Segment Start: INFORMATION

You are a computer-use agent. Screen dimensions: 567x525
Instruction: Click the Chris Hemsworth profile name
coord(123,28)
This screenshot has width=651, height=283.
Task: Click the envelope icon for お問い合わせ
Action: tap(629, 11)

Segment End: INFORMATION

● WHAT YOU ARE ASKED TO DO
When you reach the line that contains "Instruction: Click the" in the material above, please copy it and every line after it exactly, stopping only at the last line.

● SOLUTION
Instruction: Click the Chris Hemsworth profile name
coord(123,28)
This screenshot has width=651, height=283.
Task: Click the envelope icon for お問い合わせ
Action: tap(629, 11)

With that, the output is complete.